Chère Alice,

Le temps est beau...

Tout près d'ici, la bataille fait rage.

Lucien Sertier
Lettre du lundi 30 septembre 1918
INDEFINI, mardi 1er octobre 1918
Orléans
1er octobre 1918 mardi soir 7h

Bien chère Alice,

J’ai reçu aujourd’hui tes lettres 43 et 44 et une lettre de ma mère. Reçue aussi la lettre de ma fillette, très occupée comme elle me dit. A tel point qu’elle n’a pas le temps de m’écrire !! Diable, voilà des occupations bien débordantes ! C’est ce que je pensais d’ailleurs, et je n’ai pas attendu sa jolie carte pour lui envoyer un petit album qu’elle aura déjà reçu, je pense.
Et mon Titi, il s’entend pour commander ! Un clairon, une bicyclette, une poupée qui ouvre les yeux ! Fichtre, on verra, on verra !
Ce qui vient sûrement et à grand pas, c’est la victoire et la paix. Avec quelle impatience on attend les journaux ! Ils arrivent aussitôt après la soupe de 10h. C’est la lutte pour les avoir. Ce Foch est un maitre au génie napoléonien.
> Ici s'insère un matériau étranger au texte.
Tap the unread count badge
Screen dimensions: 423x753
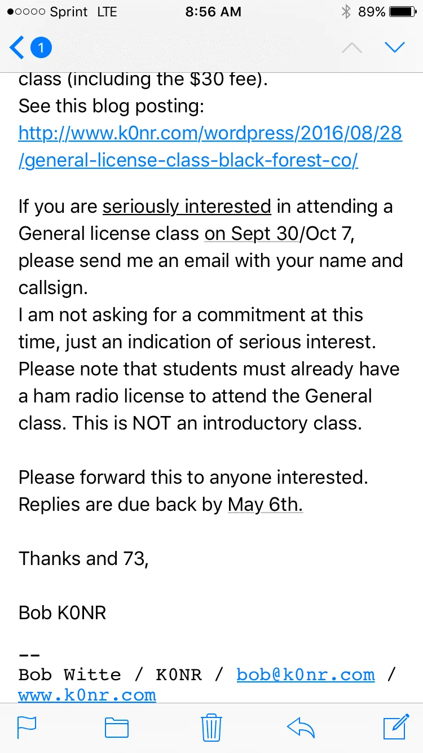[41, 47]
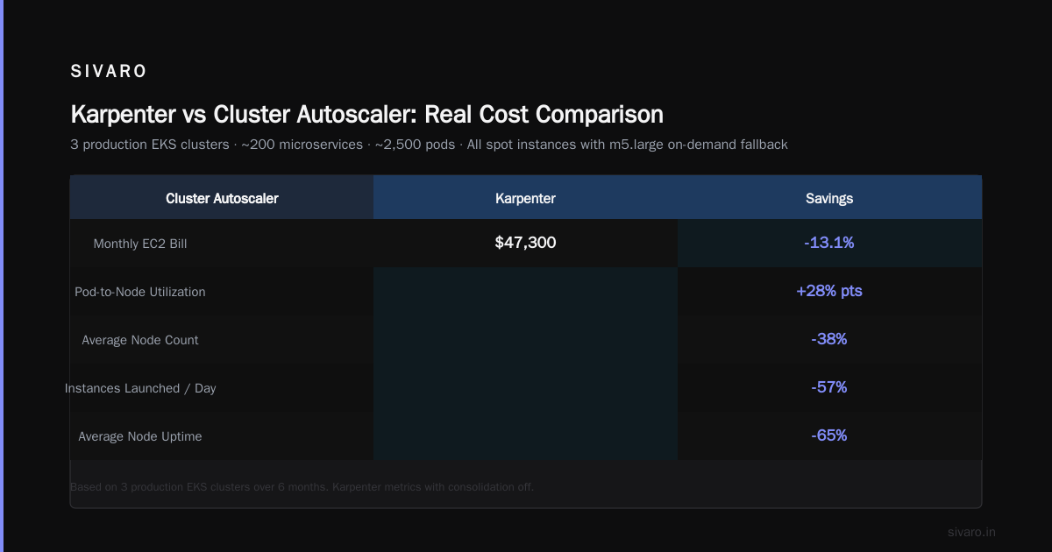
Task: Select the Cluster Autoscaler column header
Action: pos(222,198)
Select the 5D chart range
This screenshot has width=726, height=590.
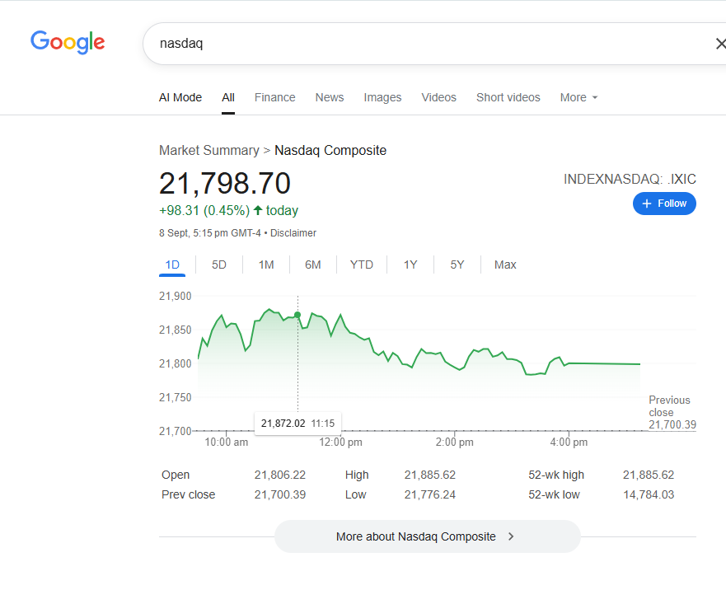click(218, 265)
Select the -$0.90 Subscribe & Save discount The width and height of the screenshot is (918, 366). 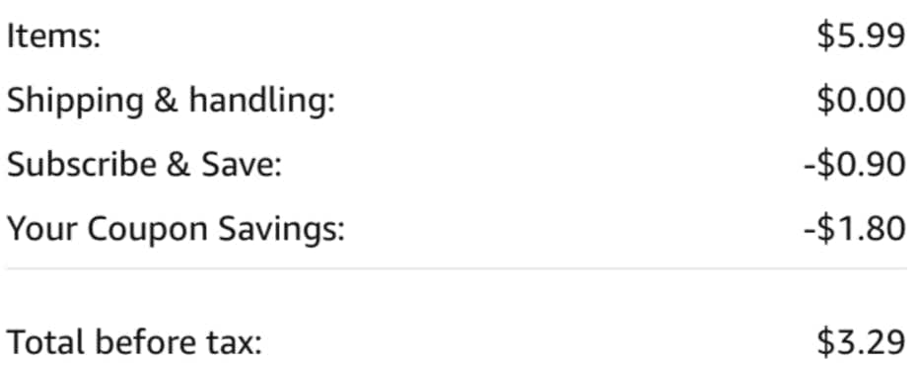855,165
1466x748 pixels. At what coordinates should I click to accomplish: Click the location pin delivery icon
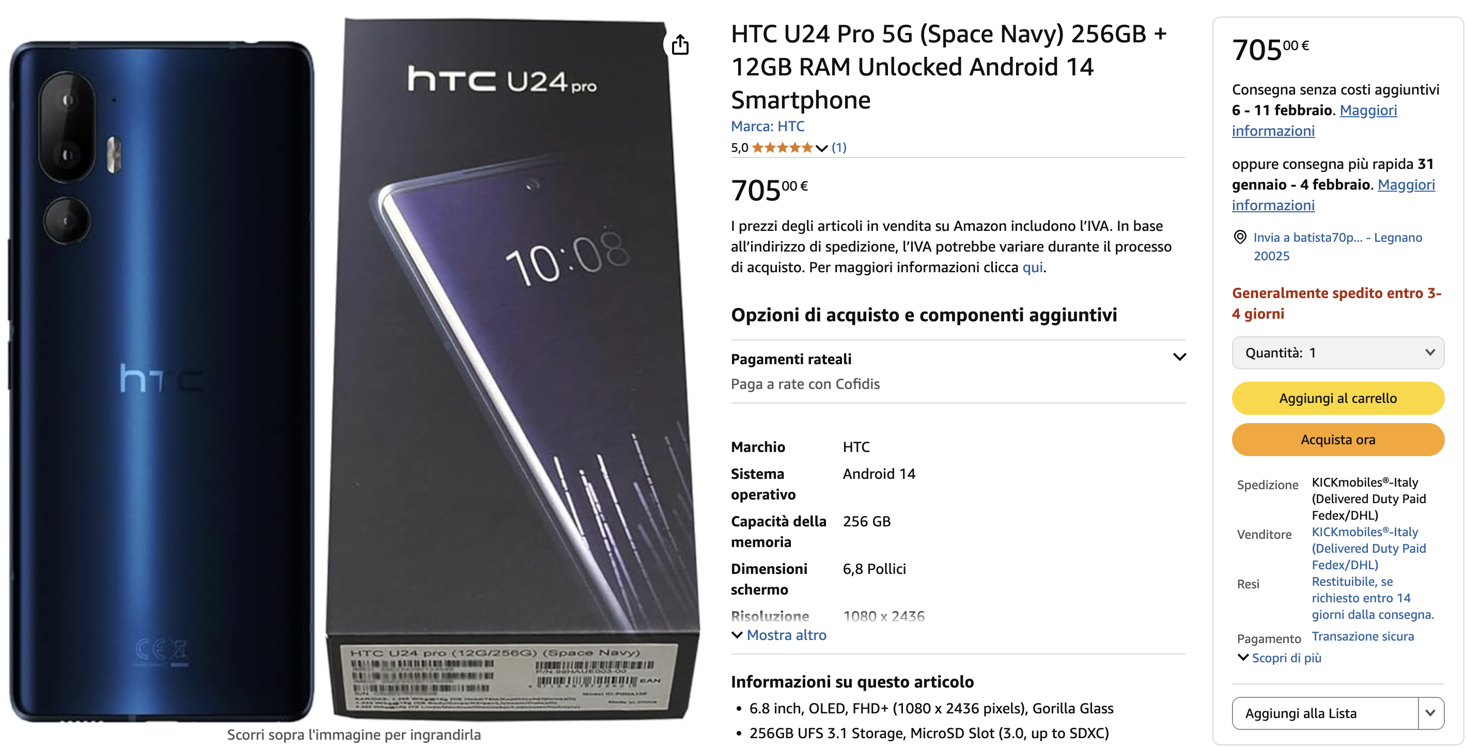click(1239, 237)
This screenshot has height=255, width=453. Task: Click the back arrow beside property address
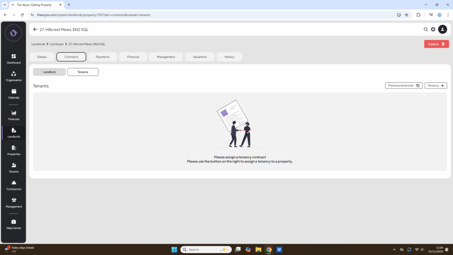click(35, 30)
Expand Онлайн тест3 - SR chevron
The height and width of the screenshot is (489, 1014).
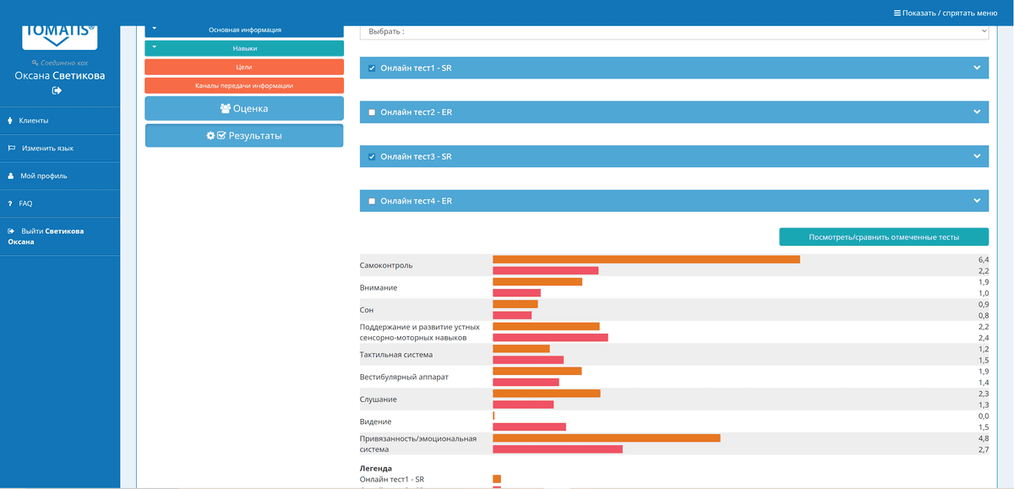[977, 156]
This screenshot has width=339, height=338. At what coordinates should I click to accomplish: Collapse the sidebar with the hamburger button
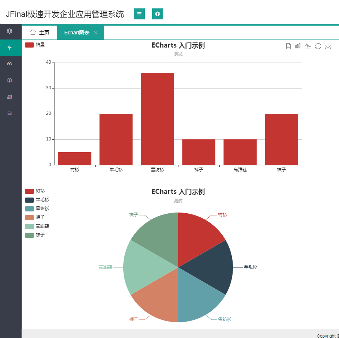tap(139, 14)
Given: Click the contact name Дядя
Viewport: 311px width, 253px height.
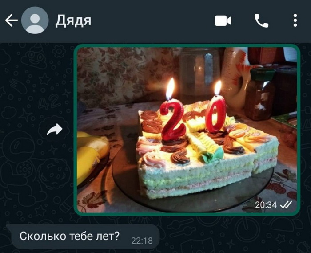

Le Matin donnait ce matin une carte montrant le front boche en France assailli par dix armées alliées à la fois. Une belge, quatre anglaises, quatre françaises, une américaine, sans compter les contingents portugais et italiens. C’est bien la bataille générale que les boches auraient tant voulu engager ce printemps avant l’arrivée des américains. Trop tard pour eux maintenant. Leur effondrement va venir et comme pour les Bulgares ce sera terrible pour eux. Nous allons vivre de grandes journées. Quelle gloire pour la France qui a tenu bon jusqu’au bout et est encore le meilleur champion actuel. En Orient, c’est un général français qui écrase la Bulgarie. En France, c’est encore un Français, Foch, qui mène le train et bouscule les Boches. Il faut voir le moral, s’il a remonté. Entre soldats on entend des conversations qui n’auraient pas été de mise il y a six mois. La paix viendra plus vite qu’on ne le croit et elle se signera bien à Berlin.
Bonneton a passé son examen hier, il n’est pas content. On ne sait pas encore les résultats. L’examinateur leur a parlé du groupement de Lyon. Ça l’a surpris. Quelle note nous accompagnait donc ?
Je vais bien, cet après-midi, nous avons fait 1h1/2 de classes à pied. Il faisait beau.
J’enverrai une carte à mon Titi et à ma petite Marcelle. J’ai envoyé à Titi une carte qu’on m’a donnée au foyer du soldat d’où je vous écris. C’est plus chaud que dans ma chambre et on y voit plus clair.
Un gros baiser aux enfants. Je t’embrasse bien fort ainsi que tous à la maison.